GF Recipe: Citrus Fruit & Grain Salad


4 Cups Cooked whole grains (brown rice, wild rice, quinoa, or a combination)

2 navel oranges, peeled & chopped

1/2 Cup minced fresh parsley

1/3 Cup raisins

1/4 Cup extra-virgin olive oil

3 Tbsp fresh lemon juice

1 Tbsp wine vinegar

2 Tsp Dijon Mustard

Salt and pepper

Combine the cooked grains, oranges, parsley, and raisins in a large bowl.  In small bowl, whisk together the oil, lemon juice, and mustard.  Pour over the grain and fruit.  Toss well.  Season w/salt and pepper and toss again.  Serve chilled.


Source: tasteforlife magazine

Baking Gluten-Free

  Gluten is the substance in baking that binds together all ingredients, so when baking with gluten free flours-you will need to find something that will bind together your ingredients, right?  Here are some helpful tips:

  1. A combination of starches often works better than a single type, and adding egg, pectin powder, grated apple, or mashed banana might help to bind gluten-free dough.

  2. Don't  use bread crumbs unless they are gluten free, for coating foods.  Although crushed gluten-free cornflakes makes a good alternative for coating foods and for gratins.

  3. Do not dust or coat foods with wheat flour prior to cooking- you can either avoid coating altogether, or use naturally gluten-free flours, like cornmeal or rice flours.

  4. Potato flour is useful for thickening gravies, stews, casseroles, sauces and soups.

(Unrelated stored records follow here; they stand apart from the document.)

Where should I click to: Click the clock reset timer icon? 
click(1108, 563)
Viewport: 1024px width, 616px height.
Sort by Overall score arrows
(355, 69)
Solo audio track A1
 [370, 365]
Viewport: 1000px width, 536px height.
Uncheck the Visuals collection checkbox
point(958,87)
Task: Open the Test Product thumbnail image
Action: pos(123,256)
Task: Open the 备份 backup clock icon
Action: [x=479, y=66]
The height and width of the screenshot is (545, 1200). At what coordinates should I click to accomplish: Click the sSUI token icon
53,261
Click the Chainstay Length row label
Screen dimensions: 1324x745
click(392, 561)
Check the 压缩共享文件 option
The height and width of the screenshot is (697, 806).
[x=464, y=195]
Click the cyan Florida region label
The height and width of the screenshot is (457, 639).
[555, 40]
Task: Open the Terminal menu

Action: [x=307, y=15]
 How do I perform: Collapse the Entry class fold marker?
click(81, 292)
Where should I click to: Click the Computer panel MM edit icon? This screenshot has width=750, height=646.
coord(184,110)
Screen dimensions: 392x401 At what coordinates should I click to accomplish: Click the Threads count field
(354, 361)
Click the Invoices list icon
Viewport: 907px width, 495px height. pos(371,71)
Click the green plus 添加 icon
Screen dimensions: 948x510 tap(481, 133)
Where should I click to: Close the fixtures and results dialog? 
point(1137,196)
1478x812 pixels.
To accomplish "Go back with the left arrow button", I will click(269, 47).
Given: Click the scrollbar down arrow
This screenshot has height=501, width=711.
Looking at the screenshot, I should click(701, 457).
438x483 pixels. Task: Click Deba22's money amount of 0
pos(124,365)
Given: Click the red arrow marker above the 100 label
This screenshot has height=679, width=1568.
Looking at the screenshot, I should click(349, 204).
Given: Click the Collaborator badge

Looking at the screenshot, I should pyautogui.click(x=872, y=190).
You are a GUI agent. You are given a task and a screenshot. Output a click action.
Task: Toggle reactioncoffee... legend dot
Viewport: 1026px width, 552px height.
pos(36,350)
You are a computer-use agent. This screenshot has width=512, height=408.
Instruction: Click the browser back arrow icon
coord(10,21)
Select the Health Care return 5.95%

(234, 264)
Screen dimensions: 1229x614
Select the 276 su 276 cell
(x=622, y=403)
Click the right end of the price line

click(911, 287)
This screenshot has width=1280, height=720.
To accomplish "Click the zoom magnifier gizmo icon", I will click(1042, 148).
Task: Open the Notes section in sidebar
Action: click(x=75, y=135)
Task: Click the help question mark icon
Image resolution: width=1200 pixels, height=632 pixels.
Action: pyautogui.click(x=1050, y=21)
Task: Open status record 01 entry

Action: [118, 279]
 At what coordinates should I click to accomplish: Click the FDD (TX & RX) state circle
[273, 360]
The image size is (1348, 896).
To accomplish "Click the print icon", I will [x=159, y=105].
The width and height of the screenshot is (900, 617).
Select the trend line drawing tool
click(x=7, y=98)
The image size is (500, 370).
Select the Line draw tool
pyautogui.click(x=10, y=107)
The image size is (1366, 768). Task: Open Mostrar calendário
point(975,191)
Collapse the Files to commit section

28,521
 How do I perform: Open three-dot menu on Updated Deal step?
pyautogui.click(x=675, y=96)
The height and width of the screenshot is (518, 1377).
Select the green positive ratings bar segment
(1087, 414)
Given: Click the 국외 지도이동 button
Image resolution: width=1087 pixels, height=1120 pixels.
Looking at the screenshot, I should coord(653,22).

  5. Roll gluten-free products out on waxed paper; this makes it easier to lift, and line a pan.

  6. If the gluten-free pastry is very crumbly, press it over the bottom, and up the sides of the pan-rather than trying to roll it out.

  7. Grease baking pans before use, even if they say they are non stick pans, or line them with baking parchment to prevent sticking.

  8. It is also a good idea to bake a batch of gluten-free products, and put them in the freezer!  Gluten-free baked goods freeze well, and will keep better in the freezer, and for longer periods of time.